Setiap orang yang mengaku nabi atau tuhan secara dusta, maka ia tidak memiliki tujuan apa-apa, kecuali untuk menghias diri, memperkuat ketamakan dan kebanggaan diri.
Oleh karena itu, Rosululloh Saw. bersabda, “Ada tiga hal yang merusak, yang terakhir adalah orang yang membanggakan diri.”

Hujjah kedelapan:
Alloh berfirman, Berpegang teguhlah kepada apa yang Aku berikan kepadamu dan hendaklah kamu termasuk orang-orang yang bersyukur (QS Al-A’rof [7]: 144).
Dan sembahlah Tuhanmu sampai datang kepadamu apa yang diyakini (ajal) (QS Al-Hijr [15]: 99).
Ketika Alloh menganugerahkan karunia yang melimpah kepada kita, kita diperintah untuk menyibukkan diri dengan melayani Sang Pemberi, bukan malah bangga dengan karunia yang diberikan-Nya itu.


Hujjah kesembilan:
Ketika Nabi Saw. disuruh oleh Alloh untuk memilih antara menjadi raja yang nabi atau hamba yang nabi, beliau tidak memilih posisi raja, padahal tidak diragukan bahwa posisi raja yang meliputi daerah Timur dan Barat adalah kemuliaan, bahkan mukjizat.
Namun Nabi Saw. meninggalkan singgasana dan memilih penghambaan (‘ubudiyah) kepada Alloh.

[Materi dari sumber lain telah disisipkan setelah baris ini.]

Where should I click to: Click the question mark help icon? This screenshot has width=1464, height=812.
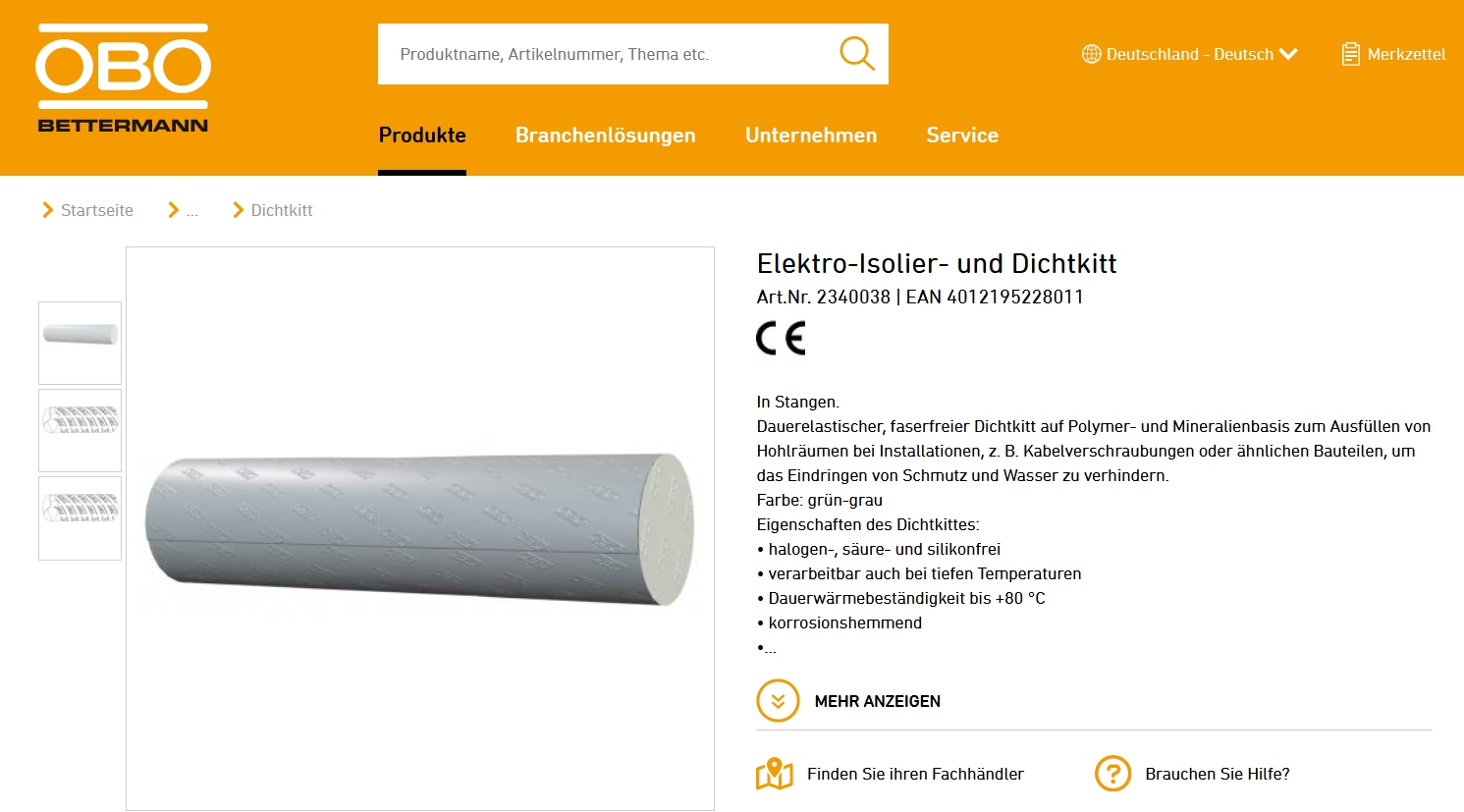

Sebab ketika menjadi seorang hamba, kebanggaannya diarahkan kepada tuannya. Tetapi ketika menjadi raja, kebanggaannya diarahkan kepada budaknya.
Ketika Nabi Saw. memilih penghambaan, sudah tentu dia menjadikan sunnah sebagai peng-hormatan seperti yang diriwayatkan Ibnu Mas’ud, “Aku bersaksi bahwa Nabi Muhammmad Saw. adalah hamba dan utusan-Nya.”

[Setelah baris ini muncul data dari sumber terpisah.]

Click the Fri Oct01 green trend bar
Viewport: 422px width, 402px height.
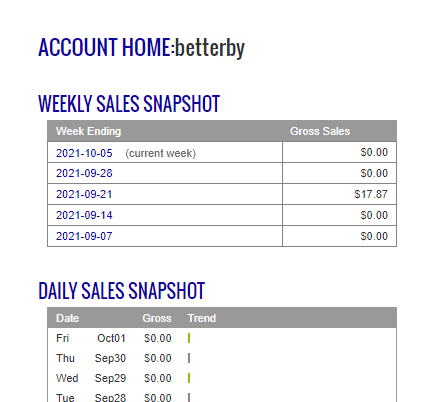pos(189,338)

Alloh berfirman tentang mi’roj Nabi Saw., Maha suci Alloh yang telah memperjalankan hamba-Nya pada suatu malam. (QS Al-Isro’ [17]: 1)


Hujjah kesepuluh:
Mencintai tuan itu tidak ada artinya, mencintai sesuatu demi tuan juga tidak ada artinya. Barangsiapa mencintai, maka ia tidak akan senang dan gembira selain dengan kekasihnya. Kesenangan dan kegembiraan dengan selain Alloh menunjukkan bahwa ia tidak mencintai tuannya, tetapi ia hanya mencintai bagian dari nafsunya sendiri dan bagian dari nafsu hanya dituntut oleh nafsu.
Orang seperti ini hanya mencintai dirinya sendiri. Sebenarnya ia tidak mencintai tuannya, ia hanya menjadikan tuannya sebagai sarana untuk memperoleh apa yang dicarinya.

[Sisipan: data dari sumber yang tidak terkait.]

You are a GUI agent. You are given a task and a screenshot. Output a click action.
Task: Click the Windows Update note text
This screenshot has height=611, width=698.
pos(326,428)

Berhala besar adalah nafsu, sebagaimana dinyatakan dalam firman-Nya, Terangkanlah kepadaku tentang orang yang menjadikan hawa nafsunya sebagai tuhannya (QS Al-Furqon [25]: 43).
Manusia seperti ini adalah hamba berhala agung hingga para muhaqqiqin mengemukakan bahwa mudhorot karena menyembah berhala tidak sebesar mudhorot karena menyembah nafsu, rasa takut karena menyembah berhala tidak sebesar rasa takut karena merasa bangga dengan adanya karomah.

Hujjah kesebelas:
Alloh berfirman, Barangsiapa bertakwa kepada Alloh niscaya Dia akan memberinya jalan keluar dan memberinya rezeki dari arah yang tidak disangka-sangka. Dan barangsiapa bertawakkal kepada Alloh niscaya Alloh akan mencukupkan keperluannya (QS Al-Tholaq [65]: 2-3).
Ayat ini menunjukkan bahwa orang yang tidak bertakwa dan bertawakkal kepada Alloh, maka tidak akan memperoleh apa-apa dari perbuatan dan keadaan mereka itu.